I have dominant upper traps.
i have started training my back differently, but was after some specific stretches, and mobility movements to help my rear delts and upper back pull back.
i have recently bought some bands, as I understand a lot of this work is done with them.
^I like like what Barry is suggesting.
Also consider full-body routines for 6 months working the larger muscles first.
Squat pull push, as opposed to Squat push pull, using farmer's as a finishing exercise...keep the push in there, just focus on evening up the strength around the joint.
Already doing all of the above, minus the full body workouts.
i have got the major muscle groups covered, just was hoping for some con current release stretches for front delt/pec and mobility stuff.
my back workout is mostly rowing based movements with varying grips etc, then pull downs (too heavy to do chins at moment) then either rack pulls or reads to finish.
i see a few guys in my gym doing scapula contraction work between sets of chest with bands, and I want to try this as it will help me set my scapula for the pressing movement.

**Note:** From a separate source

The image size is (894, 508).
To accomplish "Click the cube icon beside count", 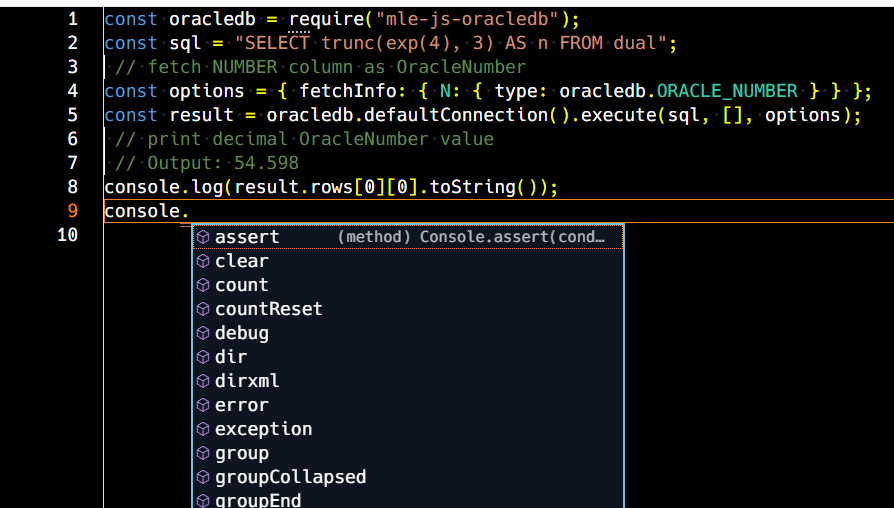I will pyautogui.click(x=203, y=285).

Whilst I am big, I have always had technically poor form/ technique.
i also want to improve all of the stabiliser muscles around the shoulder.

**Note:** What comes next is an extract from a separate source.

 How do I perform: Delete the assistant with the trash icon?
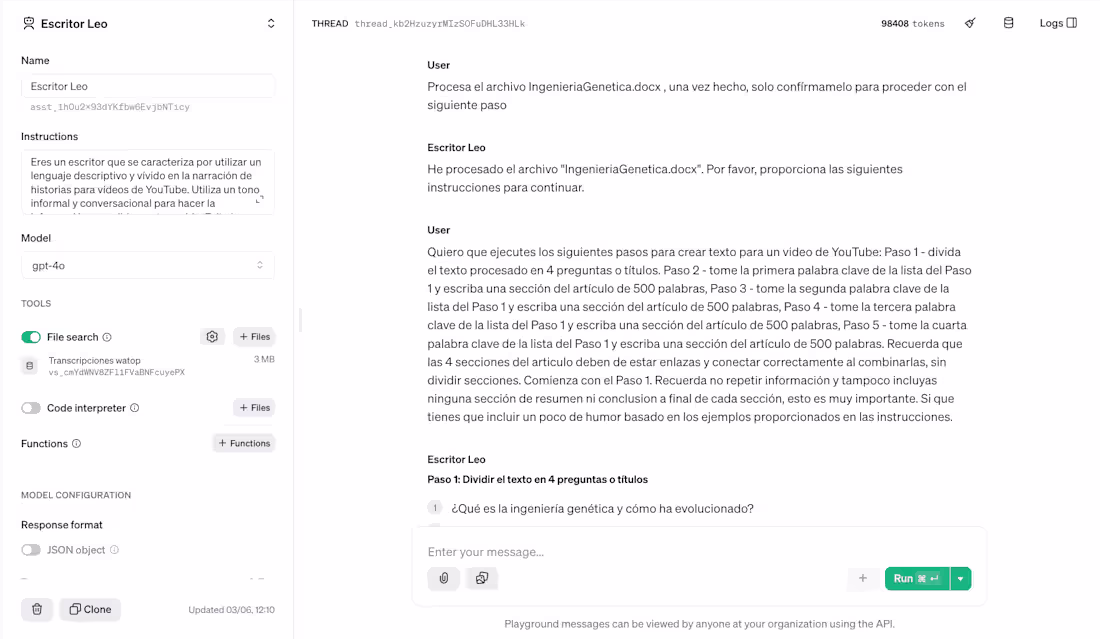coord(37,609)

So there is no value in releasing tight pecs and front delts?
makes sense to me to contract the rear muscles more, and progressively increase strength, whilst allowing pecs and shoulders to pull back through stretching and lengthening the fibres?
One of the biggest things I regret of my "lifting life" is not doing more stretches, and mobility work - I think long term its one of the most important things you can do.
One of the biggest things I regret of my "lifting life" is not doing more stretches, and mobility work - I think long term its one of the most important things you can do.
Yep it is a must! I should really do more - if your not lifting heavy, with any real intensity then maybe you could get away with not doing it....def if your focusing on deads, squats, bench etc then flexabilty plays a huge role.
Yep it is a must! I should really do more - if your not lifting heavy, with any real intensity then maybe you could get away with not doing it....def if your focusing on deads, squats, bench etc then flexabilty plays a huge role.